Cicciarelli hadn’t registered with the state before beginning the registration drive. And she didn’t submit the forms to the elections office on time.
In the absence of willful fraud or someone’s voting rights being denied, it seems unlikely she would face a fine. Since the law took effect in July, the state Division of Elections has issued only warnings. No incident has been turned over to the attorney general’s office for enforcement, said Chris Cate, a spokesman with the secretary of state’s office.
Opponents of Florida’s voting laws say that Cicciarelli’s situation is an example of the effect the new laws will have on voter participation — and the youth vote, in particular.
Like other third-party groups that used to register voters before the laws were enacted, some high schools might also seize the practice of registering voters altogether. Groups such as SAVE Dade in Miami stopped registering voters because of the steep fines involved.
Estelle Rogers, the director of advocacy with Project Vote, tells The Florida Independent that if high schools were to stop preregistering 16- and 17-year-olds because of the new laws, it would be a huge step back for the state. She calls Florida’s preregistration program a “great asset” to the state.
According to the group’s website, Project Vote is a “national nonpartisan, nonprofit 501(c)(3) that works to empower, educate, and mobilize low-income, minority, youth, and other marginalized and under-represented voters.” Project Vote is one of the many groups intervening in Florida’s court case seeking preclearance of the controversial voting changes passed by the legislature. The American Civil Liberties Union of Florida is also challenging the law.
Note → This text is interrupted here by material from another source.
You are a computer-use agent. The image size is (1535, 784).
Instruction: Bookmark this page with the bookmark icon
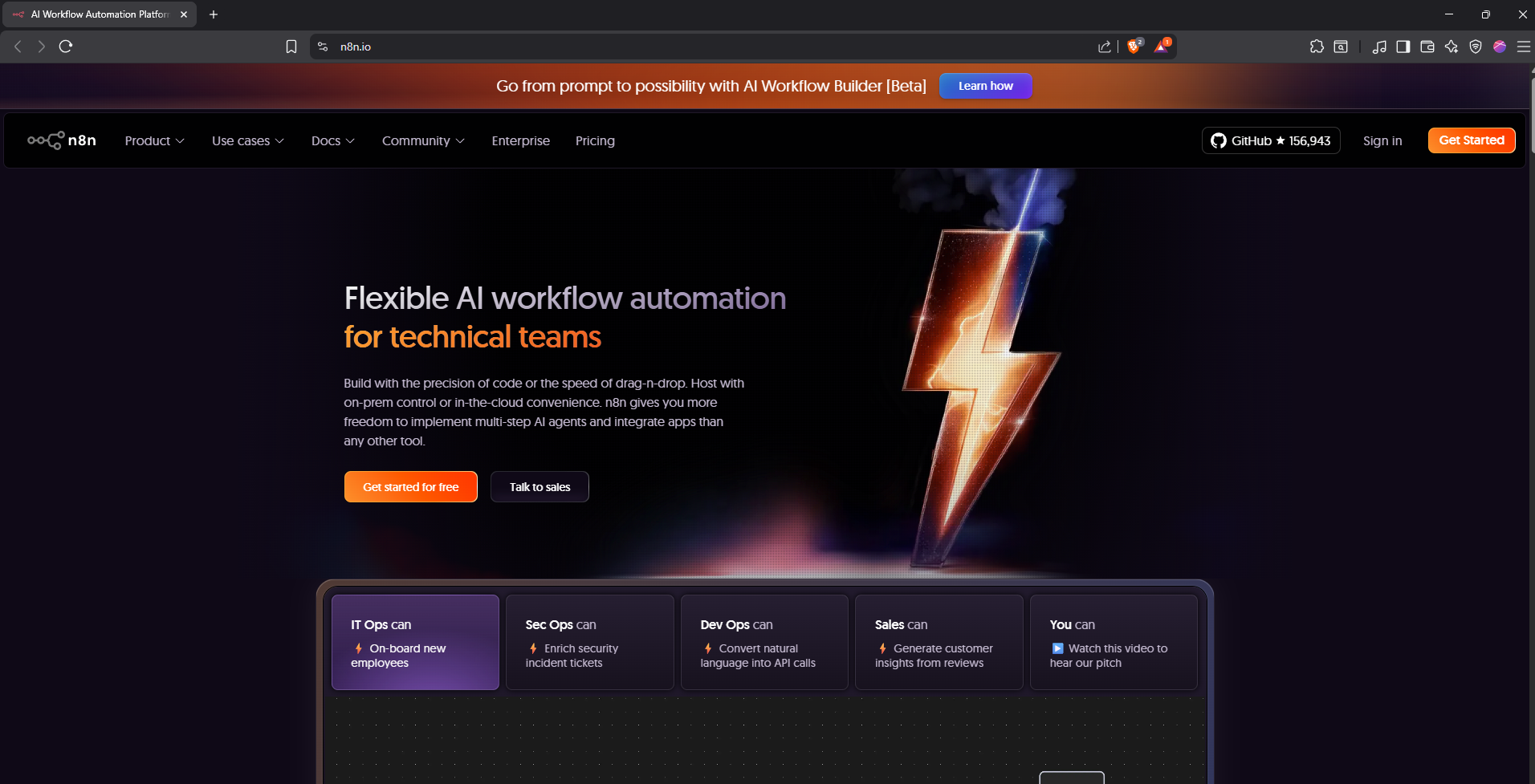click(291, 47)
Rogers says that preregistration programs “have been shown to get young people,” a demographic that is notorious for low turnout in elections, ”enthusiastic about voting.”
“Having these rules get in the way is counterproductive and wrong-headed,” she says.
According to a report on Florida’s and Hawaii’s voter preregistration programs compiled by Dr. Michael P. McDonald, an associate professor at George Mason University, “preregistration is recommended to be best implemented as a component of a broader program of student civic education and student poll worker recruitment.” The report was funded through the Pew Charitable Trust Making Voting Work Project.
The report found that Florida preregistration among 17-year-olds from 1992 to 2008 rose from 10,000 to 80,000 as the state pushed forward its preregistration program.
According to a report (.pdf) from Project Vote, young people “who preregistered were more likely to turn out to vote than those who registered after turning 18 years old.” The group also reported that “the turnout increase was highest among African-American youth.”
Another 2010 report (.pdf) from Project Vote says that “Florida county-level Supervisors of Elections have deemed current student voter registration and education programs in their counties ‘tremendously effective’ in increasing voter registration and turnout.”
That same 2010 report shows that when schools, in particular, play a big role in preregistration the program is even more effective.
According to the report:
The Miami-Dade Supervisor of Elections Office started performing school voter registration drives more than 20 years ago. In 2004, the Miami-Dade Elections office reached out to more than 20 local high schools, and these outreach efforts continue. They did this by forming a strong relationship with the Miami-Dade School Board. Due to that relationship, last year, the Miami-Dade Elections Office was able to collect roughly 12,000 new voter registration forms from high school students.
Project Vote’s 2010 report explains that young people have been severely underrepresented in the voting electorate.
According to the report:
- As of November 2008, U.S. citizens 18- to 29-years old were registered to vote at a rate 10 percentage points lower than the general voting-eligible population.
- In the 2008 election, U.S. citizens aged 18 to 29 turned out to vote at a rate 13 percentage points lower than the general voting-eligible population.
- Registration and voting rates are much lower for 18-year-olds than the general voting-eligible population. In November 2008, the registration rate was 22 percentage points lower and the voting rate was 21 percentage points lower.
Rogers says that Cicciarelli’s situation “is a good example of someone getting hurt from the new law,” and it provides interesting insight into the concrete impacts of it.
U.S. Sen. Bill Nelson, D-Fla., wrote a letter to Gov. Rick Scott criticizing the law.
“After this incident with the teacher, can anyone actually say we aren’t taking a step backward in Florida when it comes to protecting one of our most fundamental rights?” Nelson asked in his letter to Scott. “I hope that you and every Floridian, regardless of a political party, will stop and re-examine this controversial law.”